Traffic began to pick up when we reached the main Highway 4 towards Skun. Vehicles in Cambodia, just as in Vietnam moves on the right side of the road, a legacy of the French occupation. Cycling either side is never a problem but I do pay particular attention when crossing the road so that I looked in the right direction. While the road is not very wide, there is certainly enough room for a bicycle. There is also no distinct road shoulder, but the laterite side table provides adequate room should one need to give way to bigger vehicles to pass.

While the weather was hot, the wind was quite chilly and the chill helped to off-set the heat of the day. The ride was generally smooth. At one point, we detoured into a village when we saw a mosque. A Malay speaking lad approached us and pointed to a new mosque under construction. He said the funds came from abroad, mentioning donors from Trengganu. I was trying to get the Trengganu slang from the kid but obviously he did not learn it from any Pak Wan"g" from Trengganu.



When we saw a "cafe" selling coconuts by the road-side, it was spontaneous braking for both of us. It was a temporary reprieve from the heat of the day and we did a favor to the lady and contributed to her meagre daily income. We felt good doing that.

We also chanced upon an Australian couple who had been cycling around the region for the last 4 months. They purposely stopped to acknowledge us and were heading in the opposite direction towards Phnom Penh. They acknowledged the fact that we were cycling against the wind and that they had the tail wind pushing them to Phnom Penh.

After cycling for about 50kms, we chanced upon a RnR. The restaurant sat at a lake edge, and the continous breeze that blew across was just the right tonic for the tired muscles and droopy eyes. If only, if only ......

We knew getting lunch here would be impossible but we had Maggi Mee. So, we asked for hot water but also ordered coffee just in case the hot water was provided f..o.c.  We "enjoyed" our Maggi perasa Tom Yam, while at the same time stealing glances at the food spread served to 5 customers behind our table. Hmm....

After a good rest at the restaurant, we proceeded on and came across road-side peddlers selling what looks like chickens. But up close, they looked like birds, probably water fowls. We had no way to know but we were not buying either.

At one point along the route, both sides of the road were lakes and instead of water fowls, the roadside peddlars were selling smoked fish.

When we were about 10kms from SKUN, we told each other to look out for Restaurant Mukmin, the only halal restaurant in Skun. We were informed of the existence of this restaurant, roughly 3 kms before the town.

With only Maggi Tom Yam for lunch, the stomach was longing for something more solid. The empty stomach caused our eyes to open wide for the Restoran Mukmin. It was Khailani who spotted it. He must be hungrier than I was !

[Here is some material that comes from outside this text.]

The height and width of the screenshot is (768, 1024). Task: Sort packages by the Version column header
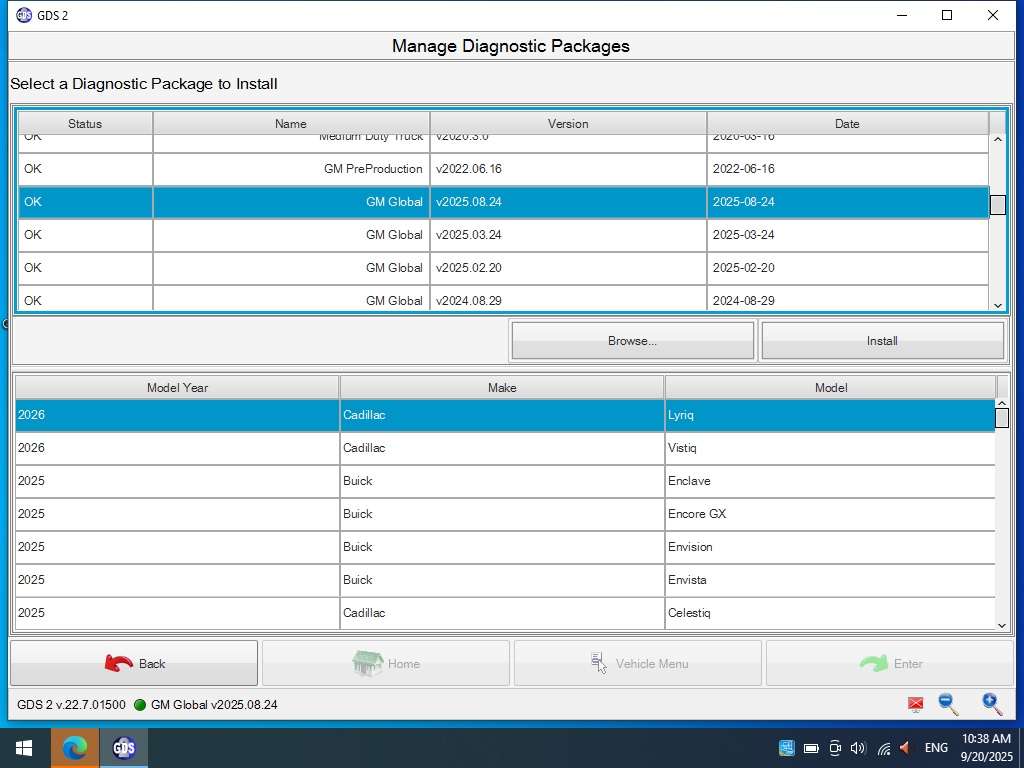coord(568,124)
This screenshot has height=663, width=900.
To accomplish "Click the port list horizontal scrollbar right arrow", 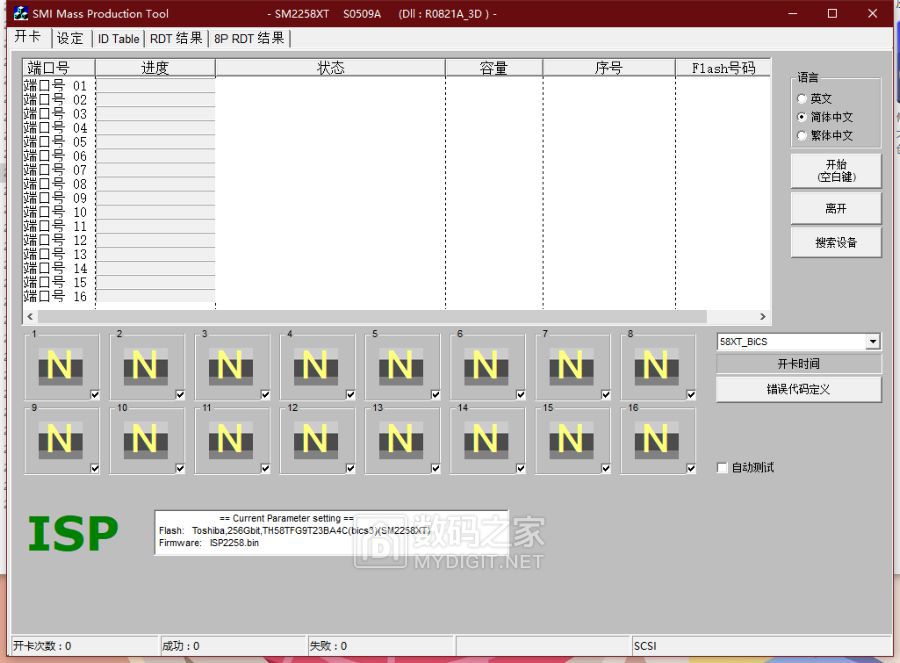I will pos(763,317).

It was about 5 pm when we got there. The lady owner spoke Malay! We ordered our drinks, contemplating whether to return to the Restaurant later for dinner after first getting a hotel. The lady pointed to a building next to her restaurant. That's a hotel! We looked at each other and we had no need for further discussion. So we had our drinks and reserved our stomach for a hearty meal later in the evening.